Joseph P. and Mary B. McDonald - Page 16




                                       - 15 -                                         
               The private placement memorandum contained numerous warnings           
          regarding the tax risks involved with making an investment in               
          Arid Land.  Although the parties stipulated that petitioners                
          received a copy of the memorandum, petitioners could not recall             
          having reviewed it prior to making the investment.  In any case,            
          the warnings were there and would have been evident if                      
          petitioners had exercised reasonable care and read the                      
          memorandum.  After making their investment regardless of these              
          risks, petitioners claimed a loss of $34,739 for 1983 despite the           
          fact that they had only recently invested cash of just $15,400,             
          and they subsequently claimed another loss of $798 for 1984.4               
          The disproportionate and accelerated loss in 1983--along with the           
          resulting substantial tax savings--should have been further                 
          warning to petitioners for the need to obtain outside,                      
          independent advice regarding the propriety of the deductions.               

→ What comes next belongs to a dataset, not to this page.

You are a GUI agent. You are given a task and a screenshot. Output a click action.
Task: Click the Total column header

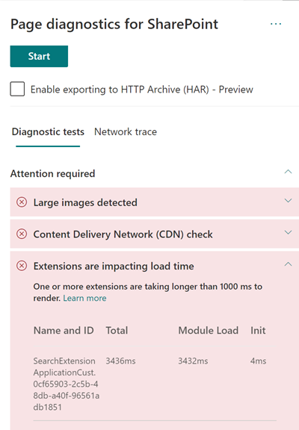click(117, 331)
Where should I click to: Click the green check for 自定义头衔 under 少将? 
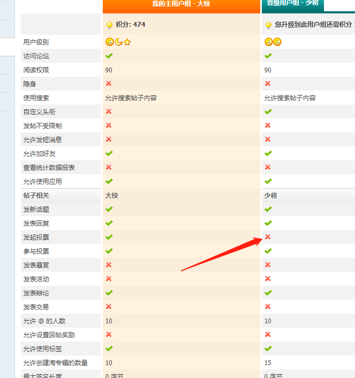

          Despite these warnings, petitioners did not seek such advice or             
          conduct any other type of inquiry into the propriety of the                 
          deductions.  We find that it was negligent for petitioners to               

          4Petitioners argue that the instructions for Schedules K-1                  
          provided by the Internal Revenue Service required them to report            
          the loss.  The instructions state that the individual taxpayer              
          “must treat partnership items * * * consistent with the way the             
          partnership treated the items on its filed return.”  The                    
          instructions have further provisions dealing with errors on                 
          Schedules K-1 as well as with the filing of statements to explain           
          inconsistencies between the partnership’s return and the                    
          taxpayer’s return.  We find to be unreasonable any belief by                
          petitioners that they were required by law to mechanically deduct           
          a loss which was improper.